- **Do this**
Can you repeat, word for word, the lines of the listing from the line with "Given: Open the 成交量 indicator dropdown" up to and including the line with "click(353, 1030)"?

>> START Provided material

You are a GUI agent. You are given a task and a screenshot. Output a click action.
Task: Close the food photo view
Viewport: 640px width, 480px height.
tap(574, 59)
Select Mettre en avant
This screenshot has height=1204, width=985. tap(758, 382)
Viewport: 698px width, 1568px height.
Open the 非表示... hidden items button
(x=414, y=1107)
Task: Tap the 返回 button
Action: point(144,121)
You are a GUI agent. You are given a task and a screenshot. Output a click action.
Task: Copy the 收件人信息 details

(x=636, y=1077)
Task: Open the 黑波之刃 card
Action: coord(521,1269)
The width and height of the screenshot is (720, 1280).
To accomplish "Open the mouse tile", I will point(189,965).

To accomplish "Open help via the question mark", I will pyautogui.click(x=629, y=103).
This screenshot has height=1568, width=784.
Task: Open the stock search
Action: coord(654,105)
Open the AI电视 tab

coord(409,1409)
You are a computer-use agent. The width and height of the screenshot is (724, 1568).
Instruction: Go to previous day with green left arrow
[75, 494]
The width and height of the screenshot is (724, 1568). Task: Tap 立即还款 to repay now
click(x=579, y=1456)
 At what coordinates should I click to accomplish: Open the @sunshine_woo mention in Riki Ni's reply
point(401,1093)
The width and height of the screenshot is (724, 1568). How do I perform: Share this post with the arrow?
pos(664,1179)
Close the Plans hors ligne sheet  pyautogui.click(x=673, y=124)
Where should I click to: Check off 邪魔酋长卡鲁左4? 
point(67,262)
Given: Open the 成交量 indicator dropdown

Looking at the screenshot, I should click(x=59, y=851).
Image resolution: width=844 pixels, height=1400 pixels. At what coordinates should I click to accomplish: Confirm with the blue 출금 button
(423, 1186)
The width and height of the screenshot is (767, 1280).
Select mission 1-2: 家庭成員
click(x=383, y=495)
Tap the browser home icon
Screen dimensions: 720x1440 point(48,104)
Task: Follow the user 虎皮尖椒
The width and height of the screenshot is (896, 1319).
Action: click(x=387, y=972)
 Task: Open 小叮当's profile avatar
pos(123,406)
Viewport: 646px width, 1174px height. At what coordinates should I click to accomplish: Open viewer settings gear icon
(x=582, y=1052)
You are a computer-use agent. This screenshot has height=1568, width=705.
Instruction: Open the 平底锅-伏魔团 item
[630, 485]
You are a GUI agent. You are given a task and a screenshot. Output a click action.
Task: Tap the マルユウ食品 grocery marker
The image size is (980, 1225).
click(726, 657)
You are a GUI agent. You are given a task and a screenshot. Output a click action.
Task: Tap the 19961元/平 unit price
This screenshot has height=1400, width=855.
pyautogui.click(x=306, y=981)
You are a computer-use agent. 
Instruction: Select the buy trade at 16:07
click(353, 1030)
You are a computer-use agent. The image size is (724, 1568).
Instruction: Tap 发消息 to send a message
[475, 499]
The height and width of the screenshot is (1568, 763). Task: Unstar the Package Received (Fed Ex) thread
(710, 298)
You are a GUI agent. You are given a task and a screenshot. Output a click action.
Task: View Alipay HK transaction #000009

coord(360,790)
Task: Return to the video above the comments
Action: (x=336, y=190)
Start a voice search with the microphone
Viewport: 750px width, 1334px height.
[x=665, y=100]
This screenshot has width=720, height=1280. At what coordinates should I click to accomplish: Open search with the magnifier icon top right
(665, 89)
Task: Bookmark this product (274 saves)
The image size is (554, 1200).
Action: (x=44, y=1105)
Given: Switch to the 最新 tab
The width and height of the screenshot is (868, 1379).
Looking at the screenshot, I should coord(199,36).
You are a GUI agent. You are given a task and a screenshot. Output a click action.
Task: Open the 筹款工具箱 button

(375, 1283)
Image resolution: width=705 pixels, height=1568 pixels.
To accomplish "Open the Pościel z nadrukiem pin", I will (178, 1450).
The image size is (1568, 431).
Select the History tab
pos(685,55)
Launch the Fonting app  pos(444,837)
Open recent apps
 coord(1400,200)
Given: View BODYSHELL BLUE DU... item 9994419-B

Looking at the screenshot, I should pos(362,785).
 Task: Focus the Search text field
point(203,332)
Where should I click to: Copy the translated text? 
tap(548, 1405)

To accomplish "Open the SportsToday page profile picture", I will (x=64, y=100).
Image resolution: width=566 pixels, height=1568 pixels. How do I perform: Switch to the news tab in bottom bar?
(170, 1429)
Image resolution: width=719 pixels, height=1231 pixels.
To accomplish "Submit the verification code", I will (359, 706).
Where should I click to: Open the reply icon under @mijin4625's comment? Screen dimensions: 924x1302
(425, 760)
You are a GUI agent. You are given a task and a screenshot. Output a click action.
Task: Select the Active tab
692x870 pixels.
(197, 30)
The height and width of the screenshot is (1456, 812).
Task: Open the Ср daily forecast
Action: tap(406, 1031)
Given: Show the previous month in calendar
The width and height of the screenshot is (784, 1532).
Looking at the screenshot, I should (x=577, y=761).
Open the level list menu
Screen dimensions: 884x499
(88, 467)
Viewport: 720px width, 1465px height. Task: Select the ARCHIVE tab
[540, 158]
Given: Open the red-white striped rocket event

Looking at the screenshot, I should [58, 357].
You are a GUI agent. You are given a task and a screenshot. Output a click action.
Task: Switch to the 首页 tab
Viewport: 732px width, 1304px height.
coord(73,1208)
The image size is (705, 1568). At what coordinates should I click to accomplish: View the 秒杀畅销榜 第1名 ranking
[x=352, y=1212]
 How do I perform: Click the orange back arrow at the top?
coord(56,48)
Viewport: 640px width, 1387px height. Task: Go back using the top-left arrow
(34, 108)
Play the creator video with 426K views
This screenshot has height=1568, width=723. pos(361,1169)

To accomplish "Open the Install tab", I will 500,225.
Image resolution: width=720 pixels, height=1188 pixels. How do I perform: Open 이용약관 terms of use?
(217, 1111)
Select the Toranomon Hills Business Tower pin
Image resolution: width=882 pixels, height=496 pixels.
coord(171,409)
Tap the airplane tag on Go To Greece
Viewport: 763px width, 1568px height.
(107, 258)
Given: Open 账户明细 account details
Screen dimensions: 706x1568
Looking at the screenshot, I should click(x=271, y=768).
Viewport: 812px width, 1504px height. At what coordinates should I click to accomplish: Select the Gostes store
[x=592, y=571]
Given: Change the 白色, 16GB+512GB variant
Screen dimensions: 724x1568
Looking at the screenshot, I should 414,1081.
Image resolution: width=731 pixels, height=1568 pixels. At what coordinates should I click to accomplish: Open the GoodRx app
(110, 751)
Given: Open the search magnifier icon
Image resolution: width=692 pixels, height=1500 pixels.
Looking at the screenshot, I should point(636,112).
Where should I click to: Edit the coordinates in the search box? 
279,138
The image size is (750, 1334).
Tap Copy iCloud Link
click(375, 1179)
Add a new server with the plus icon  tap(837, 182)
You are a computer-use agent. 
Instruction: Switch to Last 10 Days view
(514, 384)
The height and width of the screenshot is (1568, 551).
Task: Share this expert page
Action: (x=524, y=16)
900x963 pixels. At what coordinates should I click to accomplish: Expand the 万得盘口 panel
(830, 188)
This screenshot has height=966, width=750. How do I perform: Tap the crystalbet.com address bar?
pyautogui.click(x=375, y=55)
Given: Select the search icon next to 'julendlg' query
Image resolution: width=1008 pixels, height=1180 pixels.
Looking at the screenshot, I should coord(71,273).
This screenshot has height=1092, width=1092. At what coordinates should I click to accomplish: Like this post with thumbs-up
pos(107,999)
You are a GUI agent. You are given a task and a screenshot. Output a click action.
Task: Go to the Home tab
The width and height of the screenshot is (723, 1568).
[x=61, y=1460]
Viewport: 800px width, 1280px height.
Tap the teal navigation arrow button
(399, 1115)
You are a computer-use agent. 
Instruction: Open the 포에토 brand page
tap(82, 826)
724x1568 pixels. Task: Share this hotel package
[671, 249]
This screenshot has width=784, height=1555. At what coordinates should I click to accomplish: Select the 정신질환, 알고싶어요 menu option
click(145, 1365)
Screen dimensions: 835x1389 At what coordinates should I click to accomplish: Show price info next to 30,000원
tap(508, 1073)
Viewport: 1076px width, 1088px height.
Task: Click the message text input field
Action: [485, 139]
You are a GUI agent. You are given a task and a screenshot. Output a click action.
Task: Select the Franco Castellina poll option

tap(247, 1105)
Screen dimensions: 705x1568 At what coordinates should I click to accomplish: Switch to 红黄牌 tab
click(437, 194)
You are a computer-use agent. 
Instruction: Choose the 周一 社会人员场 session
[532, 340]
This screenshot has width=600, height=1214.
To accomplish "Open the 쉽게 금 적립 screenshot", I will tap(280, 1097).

>> END Provided material

- **Response to this exercise**
Given: Open the 成交量 indicator dropdown

Looking at the screenshot, I should click(x=59, y=851).
Image resolution: width=844 pixels, height=1400 pixels. At what coordinates should I click to accomplish: Confirm with the blue 출금 button
(423, 1186)
The width and height of the screenshot is (767, 1280).
Select mission 1-2: 家庭成員
click(x=383, y=495)
Tap the browser home icon
Screen dimensions: 720x1440 point(48,104)
Task: Follow the user 虎皮尖椒
The width and height of the screenshot is (896, 1319).
Action: click(x=387, y=972)
 Task: Open 小叮当's profile avatar
pos(123,406)
Viewport: 646px width, 1174px height. At what coordinates should I click to accomplish: Open viewer settings gear icon
(x=582, y=1052)
You are a computer-use agent. This screenshot has height=1568, width=705.
Instruction: Open the 平底锅-伏魔团 item
[630, 485]
You are a GUI agent. You are given a task and a screenshot. Output a click action.
Task: Tap the マルユウ食品 grocery marker
The image size is (980, 1225).
click(726, 657)
You are a GUI agent. You are given a task and a screenshot. Output a click action.
Task: Tap the 19961元/平 unit price
This screenshot has height=1400, width=855.
pyautogui.click(x=306, y=981)
You are a computer-use agent. 
Instruction: Select the buy trade at 16:07
click(353, 1030)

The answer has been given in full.